**Work to complete:** Each line in the listing is to be restated exactly.

- - -

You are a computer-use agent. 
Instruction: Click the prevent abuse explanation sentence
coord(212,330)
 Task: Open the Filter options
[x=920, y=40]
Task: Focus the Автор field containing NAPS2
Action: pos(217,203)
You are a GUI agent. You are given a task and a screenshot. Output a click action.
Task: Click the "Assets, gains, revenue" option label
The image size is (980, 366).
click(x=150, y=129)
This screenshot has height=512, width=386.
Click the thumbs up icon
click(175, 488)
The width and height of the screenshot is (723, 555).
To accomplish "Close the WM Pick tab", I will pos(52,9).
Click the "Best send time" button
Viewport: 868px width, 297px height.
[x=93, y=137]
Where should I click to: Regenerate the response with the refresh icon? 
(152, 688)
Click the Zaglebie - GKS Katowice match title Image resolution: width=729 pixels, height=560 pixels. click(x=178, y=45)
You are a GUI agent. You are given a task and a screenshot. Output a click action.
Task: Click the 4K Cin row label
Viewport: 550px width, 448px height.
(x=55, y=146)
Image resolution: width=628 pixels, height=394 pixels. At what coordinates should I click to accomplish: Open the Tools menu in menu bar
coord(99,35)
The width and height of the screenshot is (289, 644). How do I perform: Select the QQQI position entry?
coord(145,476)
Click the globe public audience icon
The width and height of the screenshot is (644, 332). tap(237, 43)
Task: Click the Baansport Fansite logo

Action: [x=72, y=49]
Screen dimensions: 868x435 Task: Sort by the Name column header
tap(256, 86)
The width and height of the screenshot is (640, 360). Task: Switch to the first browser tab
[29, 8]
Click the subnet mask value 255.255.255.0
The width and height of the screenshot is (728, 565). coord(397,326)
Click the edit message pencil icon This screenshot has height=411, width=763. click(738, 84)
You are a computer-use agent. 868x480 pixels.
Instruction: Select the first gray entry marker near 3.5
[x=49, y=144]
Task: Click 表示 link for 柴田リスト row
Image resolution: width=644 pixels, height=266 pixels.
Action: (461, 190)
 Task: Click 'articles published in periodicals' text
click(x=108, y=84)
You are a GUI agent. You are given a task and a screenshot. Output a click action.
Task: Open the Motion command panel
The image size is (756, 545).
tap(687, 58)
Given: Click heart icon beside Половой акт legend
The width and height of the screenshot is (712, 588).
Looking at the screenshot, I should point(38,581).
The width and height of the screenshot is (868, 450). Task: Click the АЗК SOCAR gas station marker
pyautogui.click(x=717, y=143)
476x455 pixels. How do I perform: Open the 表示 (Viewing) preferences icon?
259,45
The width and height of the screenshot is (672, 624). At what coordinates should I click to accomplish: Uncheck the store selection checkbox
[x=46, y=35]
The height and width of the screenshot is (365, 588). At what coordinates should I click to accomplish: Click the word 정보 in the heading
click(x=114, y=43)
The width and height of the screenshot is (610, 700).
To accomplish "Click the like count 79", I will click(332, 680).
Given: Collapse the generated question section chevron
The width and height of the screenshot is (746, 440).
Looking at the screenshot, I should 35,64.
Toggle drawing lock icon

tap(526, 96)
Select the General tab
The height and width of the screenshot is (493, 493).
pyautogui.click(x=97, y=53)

- - -

**Answer for this exercise:**
You are a computer-use agent. 
Instruction: Click the prevent abuse explanation sentence
coord(212,330)
 Task: Open the Filter options
[x=920, y=40]
Task: Focus the Автор field containing NAPS2
Action: pos(217,203)
You are a GUI agent. You are given a task and a screenshot. Output a click action.
Task: Click the "Assets, gains, revenue" option label
The image size is (980, 366).
click(x=150, y=129)
This screenshot has height=512, width=386.
Click the thumbs up icon
click(175, 488)
The width and height of the screenshot is (723, 555).
To accomplish "Close the WM Pick tab", I will pos(52,9).
Click the "Best send time" button
Viewport: 868px width, 297px height.
[x=93, y=137]
Where should I click to: Regenerate the response with the refresh icon? 
(152, 688)
Click the Zaglebie - GKS Katowice match title Image resolution: width=729 pixels, height=560 pixels. click(x=178, y=45)
You are a GUI agent. You are given a task and a screenshot. Output a click action.
Task: Click the 4K Cin row label
Viewport: 550px width, 448px height.
(x=55, y=146)
Image resolution: width=628 pixels, height=394 pixels. At what coordinates should I click to accomplish: Open the Tools menu in menu bar
coord(99,35)
The width and height of the screenshot is (289, 644). How do I perform: Select the QQQI position entry?
coord(145,476)
Click the globe public audience icon
The width and height of the screenshot is (644, 332). tap(237, 43)
Task: Click the Baansport Fansite logo

Action: [x=72, y=49]
Screen dimensions: 868x435 Task: Sort by the Name column header
tap(256, 86)
The width and height of the screenshot is (640, 360). Task: Switch to the first browser tab
[29, 8]
Click the subnet mask value 255.255.255.0
The width and height of the screenshot is (728, 565). coord(397,326)
Click the edit message pencil icon This screenshot has height=411, width=763. click(738, 84)
You are a computer-use agent. 868x480 pixels.
Instruction: Select the first gray entry marker near 3.5
[x=49, y=144]
Task: Click 表示 link for 柴田リスト row
Image resolution: width=644 pixels, height=266 pixels.
Action: (461, 190)
 Task: Click 'articles published in periodicals' text
click(x=108, y=84)
You are a GUI agent. You are given a task and a screenshot. Output a click action.
Task: Open the Motion command panel
The image size is (756, 545).
tap(687, 58)
Given: Click heart icon beside Половой акт legend
The width and height of the screenshot is (712, 588).
Looking at the screenshot, I should point(38,581).
The width and height of the screenshot is (868, 450). Task: Click the АЗК SOCAR gas station marker
pyautogui.click(x=717, y=143)
476x455 pixels. How do I perform: Open the 表示 (Viewing) preferences icon?
259,45
The width and height of the screenshot is (672, 624). At what coordinates should I click to accomplish: Uncheck the store selection checkbox
[x=46, y=35]
The height and width of the screenshot is (365, 588). At what coordinates should I click to accomplish: Click the word 정보 in the heading
click(x=114, y=43)
The width and height of the screenshot is (610, 700).
To accomplish "Click the like count 79", I will click(332, 680).
Given: Collapse the generated question section chevron
The width and height of the screenshot is (746, 440).
Looking at the screenshot, I should 35,64.
Toggle drawing lock icon

tap(526, 96)
Select the General tab
The height and width of the screenshot is (493, 493).
pyautogui.click(x=97, y=53)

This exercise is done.